■ What you will do ■
Look through the records below for the line holding "Task: Select the In Your Ivory Tower track". Write it out exactly, with each following line through the line holding "The image size is (800, 394).".

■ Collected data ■
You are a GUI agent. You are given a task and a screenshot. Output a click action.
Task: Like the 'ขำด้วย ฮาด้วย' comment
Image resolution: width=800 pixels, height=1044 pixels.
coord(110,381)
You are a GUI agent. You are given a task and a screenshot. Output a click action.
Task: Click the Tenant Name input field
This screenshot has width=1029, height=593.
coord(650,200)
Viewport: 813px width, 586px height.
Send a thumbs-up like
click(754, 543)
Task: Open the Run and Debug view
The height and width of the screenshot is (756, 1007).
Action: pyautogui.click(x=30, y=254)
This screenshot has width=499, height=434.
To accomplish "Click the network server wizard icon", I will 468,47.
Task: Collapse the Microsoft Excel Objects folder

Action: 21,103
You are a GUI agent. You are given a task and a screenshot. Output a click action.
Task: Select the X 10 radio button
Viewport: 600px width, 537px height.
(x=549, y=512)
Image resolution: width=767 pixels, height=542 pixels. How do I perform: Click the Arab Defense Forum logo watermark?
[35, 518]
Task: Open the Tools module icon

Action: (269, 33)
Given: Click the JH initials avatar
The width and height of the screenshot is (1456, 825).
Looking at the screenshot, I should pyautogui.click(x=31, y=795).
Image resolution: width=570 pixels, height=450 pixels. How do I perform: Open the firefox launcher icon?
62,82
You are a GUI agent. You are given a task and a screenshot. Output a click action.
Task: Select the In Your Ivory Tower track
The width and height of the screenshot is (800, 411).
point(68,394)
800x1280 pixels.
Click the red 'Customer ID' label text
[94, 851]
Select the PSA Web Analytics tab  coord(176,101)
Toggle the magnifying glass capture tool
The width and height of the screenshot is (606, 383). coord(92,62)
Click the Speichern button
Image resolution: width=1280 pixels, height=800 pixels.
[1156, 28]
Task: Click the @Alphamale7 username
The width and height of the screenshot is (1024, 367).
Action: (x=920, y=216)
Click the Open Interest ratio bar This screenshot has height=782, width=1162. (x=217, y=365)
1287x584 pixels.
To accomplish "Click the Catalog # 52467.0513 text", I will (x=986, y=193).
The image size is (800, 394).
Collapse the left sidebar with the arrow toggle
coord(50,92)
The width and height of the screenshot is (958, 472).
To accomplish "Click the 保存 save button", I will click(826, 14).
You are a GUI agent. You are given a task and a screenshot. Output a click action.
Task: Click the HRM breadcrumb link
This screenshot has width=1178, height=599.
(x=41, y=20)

■ Response to this task ■
Task: Select the In Your Ivory Tower track
The width and height of the screenshot is (800, 411).
point(68,394)
800x1280 pixels.
Click the red 'Customer ID' label text
[94, 851]
Select the PSA Web Analytics tab  coord(176,101)
Toggle the magnifying glass capture tool
The width and height of the screenshot is (606, 383). coord(92,62)
Click the Speichern button
Image resolution: width=1280 pixels, height=800 pixels.
[1156, 28]
Task: Click the @Alphamale7 username
The width and height of the screenshot is (1024, 367).
Action: (x=920, y=216)
Click the Open Interest ratio bar This screenshot has height=782, width=1162. (x=217, y=365)
1287x584 pixels.
To accomplish "Click the Catalog # 52467.0513 text", I will (x=986, y=193).
The image size is (800, 394).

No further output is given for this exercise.